Review | A sex tour through Tokyo’s ‘pleasure district’ from the 1960s is a tale of sake and sordid reality
- Geishas and the Floating World is an ode to sex and Japan in the 1960s through an American’s eyes – a world where glimpses of glamour still exist
- Co-author Stephen Longstreet doesn’t shy away from the dark side of Yoshiwara, while depiciting it mainly as a sex factory behind satin curtains

Geishas and the Floating World: Inside Tokyo’s Yoshiwara Pleasure District, by Stephen Longstreet and Ethel Longstreet, Tuttle, 4 stars
The mid-20th century comic strip Terry and the Pirates, as cringeworthy as its artless racism is, tells us as much about Americans of the era as it does about the Chinese. In a similar way, Stephen and Ethel Longstreet’s Geishas and the Floating World is a delightful artefact for seeing Japan through the 1960s American gaze. However, this gaze is so ineluctably male that it’s hard to identify what Ethel’s contributions might have been.

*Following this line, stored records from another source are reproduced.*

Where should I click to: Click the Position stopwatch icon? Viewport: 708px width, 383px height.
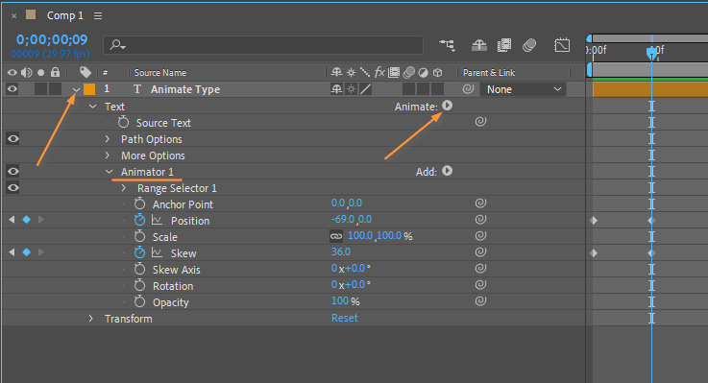(x=139, y=220)
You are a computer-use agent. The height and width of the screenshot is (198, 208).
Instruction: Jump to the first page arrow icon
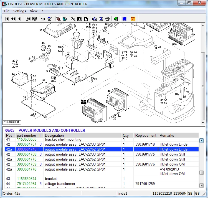tap(7, 19)
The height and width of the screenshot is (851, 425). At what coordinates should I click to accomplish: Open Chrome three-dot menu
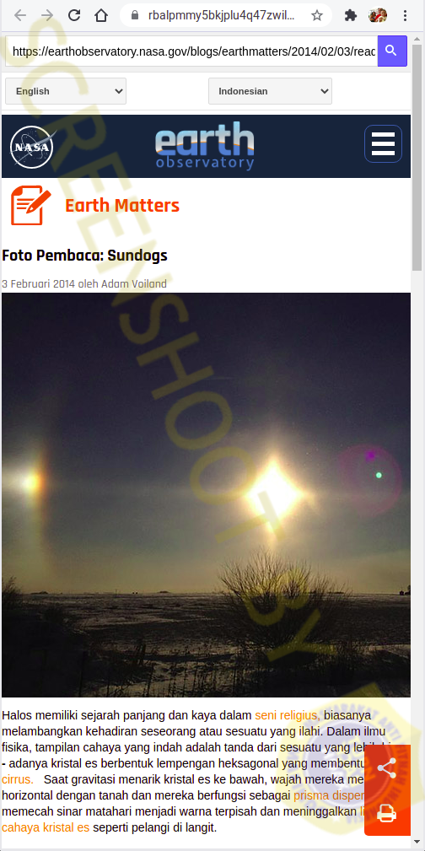[x=405, y=16]
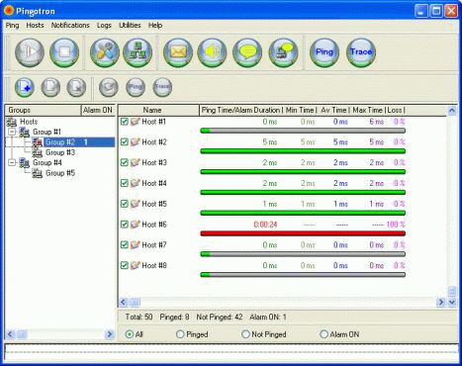462x366 pixels.
Task: Uncheck the Host #6 checkbox
Action: point(125,225)
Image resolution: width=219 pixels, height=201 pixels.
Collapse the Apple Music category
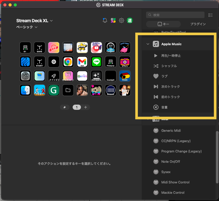[148, 44]
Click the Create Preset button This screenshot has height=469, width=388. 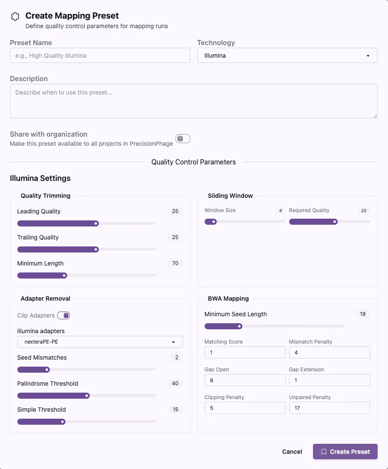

Still, Stephen Longstreet is the perfect American to reflect on the Yoshiwara pleasure district. A painter, jazzman, Hollywood screenplay writer, equally at home in Tabu in Saint Germain des Prés and the Cotton Club in Harlem, he instinctively identifies life in Yoshiwara as an Eastern vie de bohème.
It is one of around 100 books Longstreet wrote, so readers will not pick it up expecting the literary insight of Donald Keane’s translations of Japanese literature or the erudition of Ivan Morris’ The World of the Shining Prince.

Yoshiwara, like many other pleasure quarters across Asia, was organised by a government keen on social control and tax revenues. Set in a former marshland, it soon extended over many acres of tea houses, baths, theatres and courtesans’ villas.